B, no, because that's a highly circular calculation and leaves a big missing figure.
Do explain.
B, because the calculations depend on each others' results, i.e.
- reducing taxes on incomes increases GDP and hence increases gross rents and hence increases potential LVT receipts; the LVT dished out as CI further pushes up rents, but these cannot push each other up to infinity, as there is a trade off between paying rent and buying other stuff.
- as LVT encourages more efficient use of land, this tends to push down rents (everything else being equal, which they are not), and there are unknown numbers of people who would want to trade down to pay less LVT and unknown numbers of people wishing to trade up (and hence pay more).
- According to the Faux Lib 'collapsing revenue' theory, people would be so appalled at paying LVT that everybody would try to trade down, it might happen (in theory - not in real life) that overall rents/LVT receipts would fall to a few per cent of GDP. Well so what, say I. In that case, those few per cent are still enough to pay for the core functions, and even though CI would be £nil, everybody else can afford to live wherever he likes, ground rents being £nil, so if you fancy a massive penthouse in Mayfair, the LVT would only be a couple of thousand pounds a year.
And so on. It's easiest to imagine a country where every single plot of land is identical, there are an unlimited number thereof and every household is very similar in composition. Clearly, the average LVT minus CI for each household would only be a couple of thousand pounds a year (to cover police, defence etc) so by default it would be like a Poll Tax.
Mark,
Do you every get to show your stuff to people in the Commons?
If I were dictator, I wouldn't hesitate to put you in charge of the Treasury...
TBH, thanks, but I - and plenty of other far more influential people - have been badgering MPs and the government for a century, to little avail so far. There is a tendency for people to abandon their principles once they become an MP (Vince Cable is about the only exception to this).
"There is a tendency for people to abandon their principles once they become an MP"
I incline more to the theory that they have their principles forcibly removed using a genteel form of coercion or blackmail.
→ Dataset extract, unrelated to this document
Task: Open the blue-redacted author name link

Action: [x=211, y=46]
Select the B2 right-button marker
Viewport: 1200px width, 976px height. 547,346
Mark, I was thinking more along the lines of:
1. the gov't can afford to give everyone the tax on their personal allowance,
2. although there will be more winners than losers under a switch to LVT, the tax take from LVT should be greater as the losers will lose more than the winners win because of the unequal distribution of ownership of valuable land and
3. there will be savings in not employing the army of civil servants, quangocrats, fakecharities and fakeprivatecompanies that are supported by the current system.
Adding all these together wouldn't give a very munificent CI, but I'd be interested to know how much you think it might be.
Best to stick to a single citizens Dividend for all real citizens (all those able to vote and work).
Then use dividend deferral schemes to sort the rest so parents can borrow from CD to fund their children's education, and others can take out > 100% of CD. You defer 100% of one years CD means you can take out 110% of CD in the future.
Everyone wins.
B: "Adding all these together wouldn't give a very munificent CI, but I'd be interested to know how much you think it might be."
Whatever the figure is, it would always be enough to cover the median LVT bill of a median household. It might be £5,000 each way, it might be £20,000, that doesn't really matter. The relevant figure is the net transfer from those who over-occupy to those who under-occupy, which would, mathematically, only be about a fifth or a sixth of theoretical total LVT receipts.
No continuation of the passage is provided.